Netanyahu calls in the army to bust strike in Foreign Ministry

Foreign Ministry employees, who are protesting their salary conditions, are angry at the Prime Minister’s Bureau for turning to IDF military attache to help arrange cabinet ministers’ trip to Poland. According to “Haaretz”, with Foreign Ministry employees on strike, senior officials in the Prime Minister’s Bureau asked a military attache to arrange an upcoming visit to the Polish capital by Prime Minister.

Last week, Minister of the Economy Naftali Bennett wanted to send the army into the ports in the event of a strike; now he wants to “exterminate” them, but wraps this in the form of a pun.
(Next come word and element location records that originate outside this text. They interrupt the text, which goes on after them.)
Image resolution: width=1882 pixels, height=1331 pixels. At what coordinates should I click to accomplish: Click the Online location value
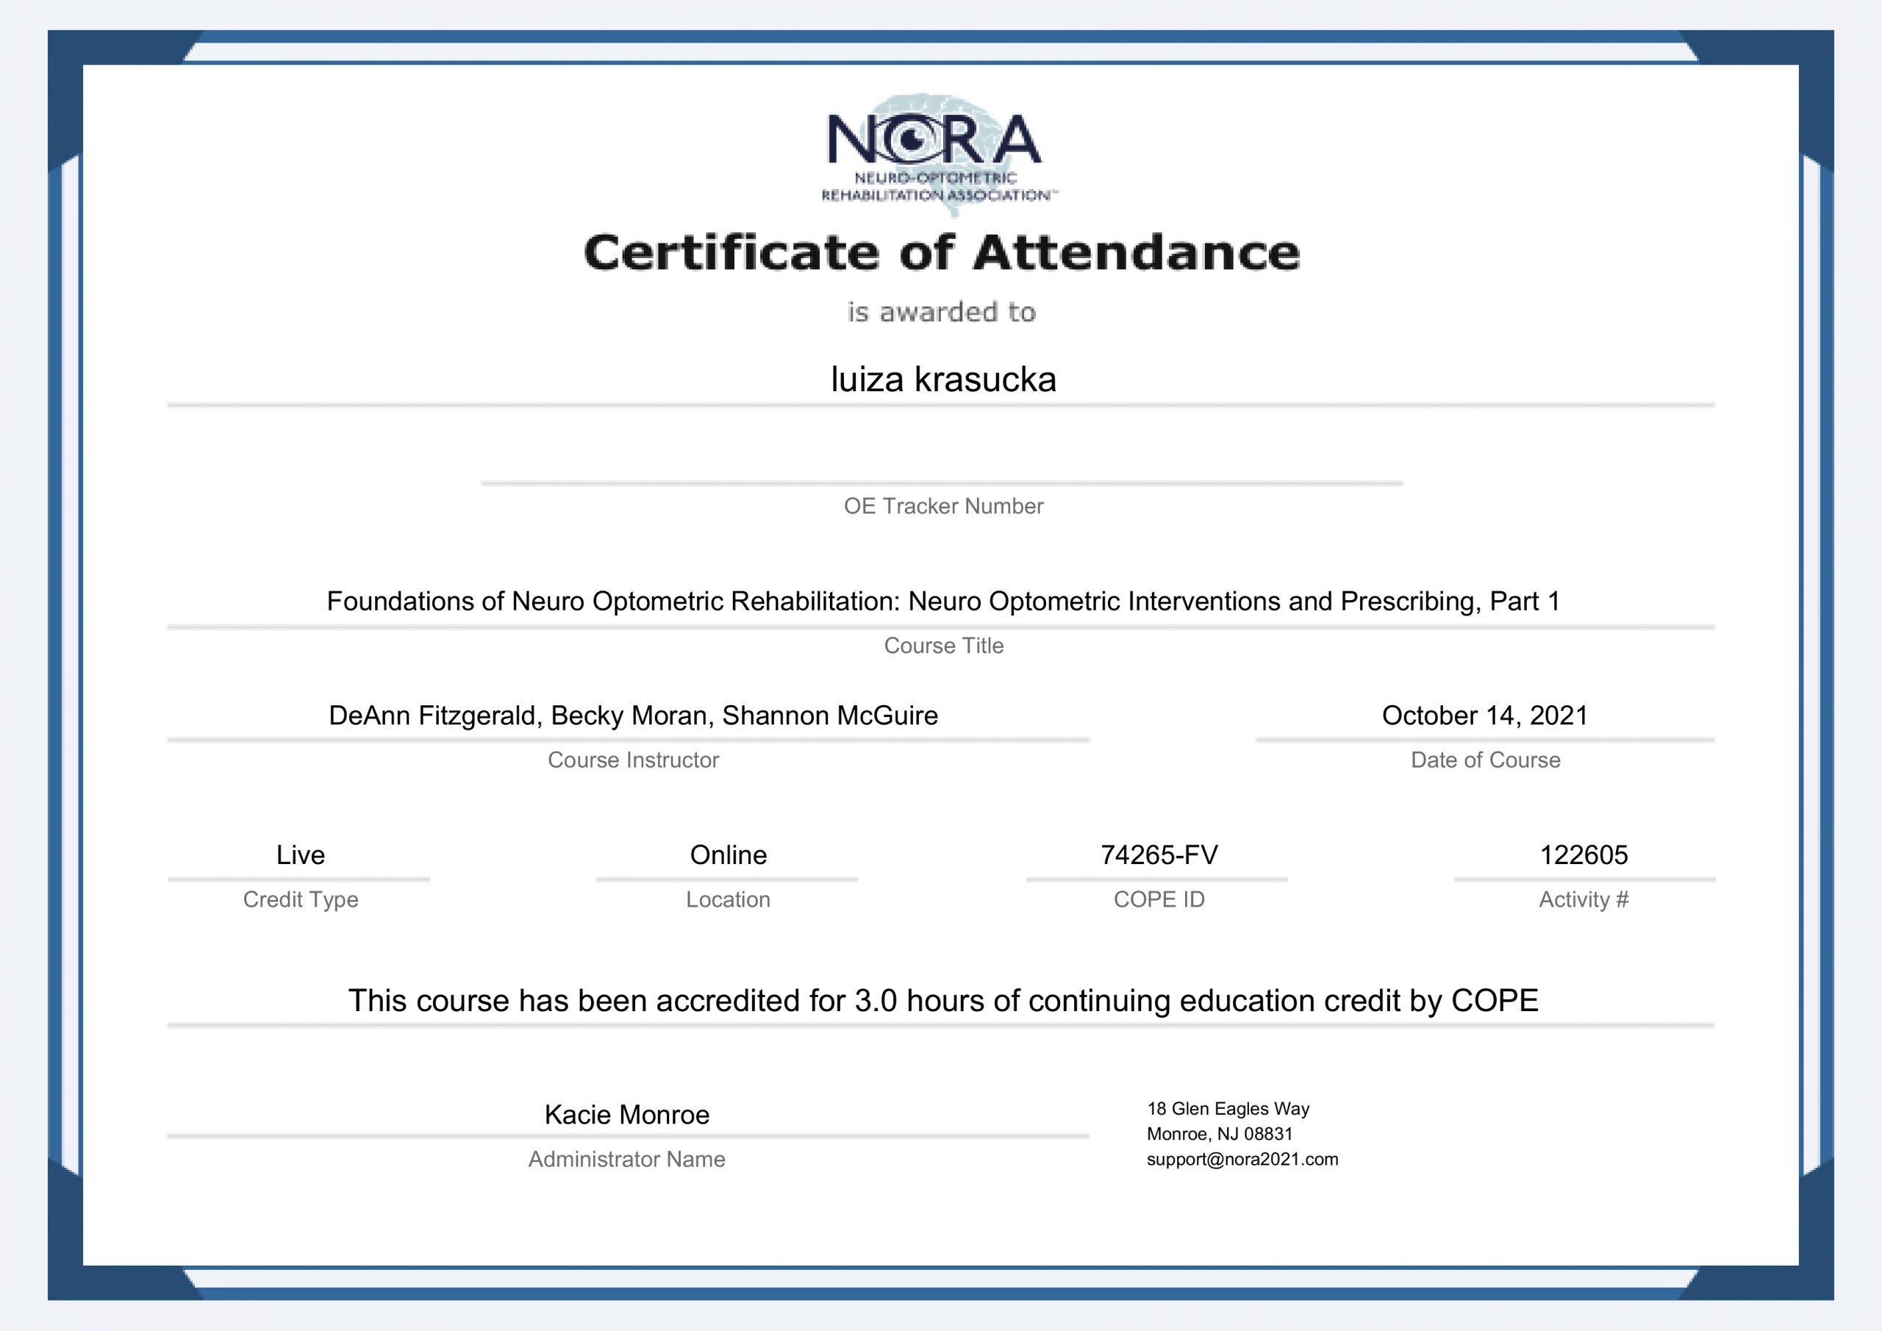tap(728, 855)
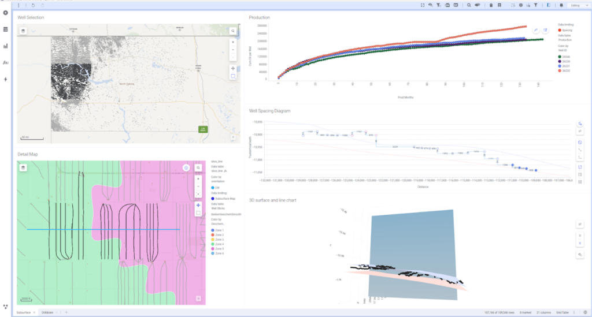Click the undo arrow in top toolbar

[x=33, y=5]
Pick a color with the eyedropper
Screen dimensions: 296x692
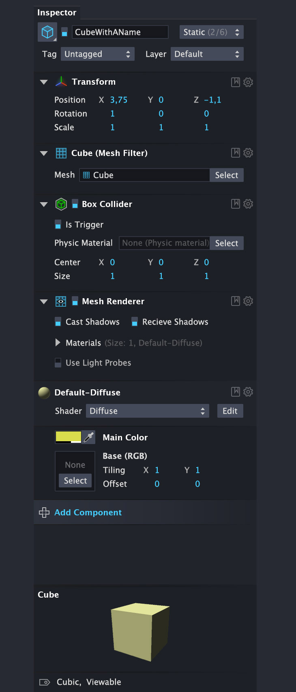tap(89, 437)
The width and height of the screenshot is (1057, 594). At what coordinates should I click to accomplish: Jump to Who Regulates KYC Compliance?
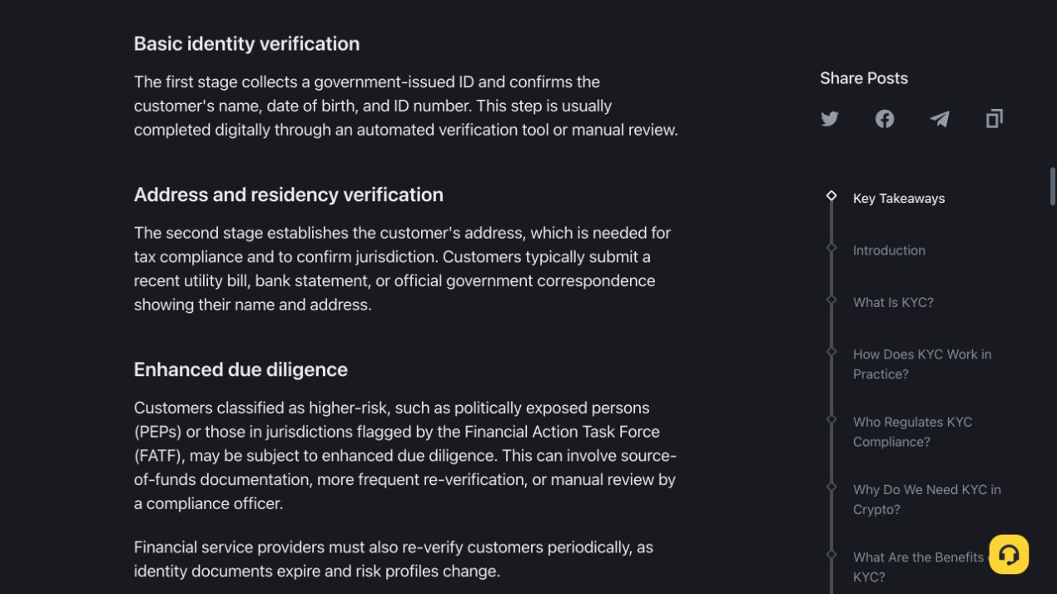pos(912,432)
In the latest post on his Facebook, he wrote, “That’s it. The ants are impossible. I came home and realized that something had to be done. They’re in the kitchen, the living room, the guest room. The whole house is filled with ants. I called in the exterminator.”
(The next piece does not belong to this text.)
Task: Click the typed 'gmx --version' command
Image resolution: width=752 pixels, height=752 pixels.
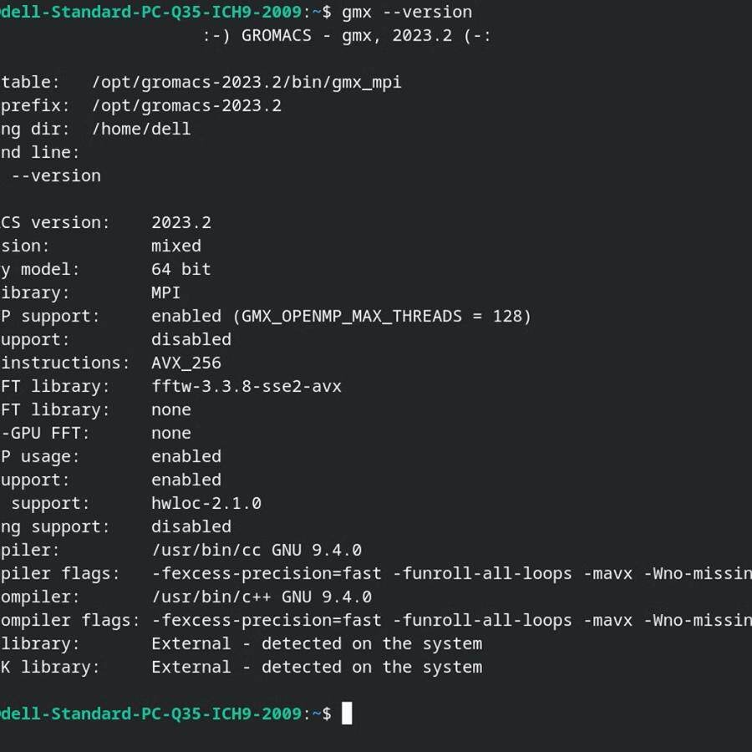Action: [407, 12]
A Foreign Ministry employees general assembly in Jerusalem, 2011 (Photo: Foreign Ministry employees Union)

In Hebrew, the word for “ants” and “ports” is the same – nemalim. The reference to workers at Israel’s seaports and their unions is unmistakable. Within 13 hours, Bennett’s post had 11,000 likes and 700 shares, and the numbers are steadily climbing.  Ultra neo-liberal Bennett targeted the ports during the election campaign, when he called for a fight against powerful unions. Bennett said that he had drawn up a plan, “Code 1981”, which featured sending the IDF into the ports in the event of a wildcat strike over the government’s plans to build a new private-owned port. The plan’s name was inspired by US President Ronald Reagan, who broke the air traffic controllers strike that year.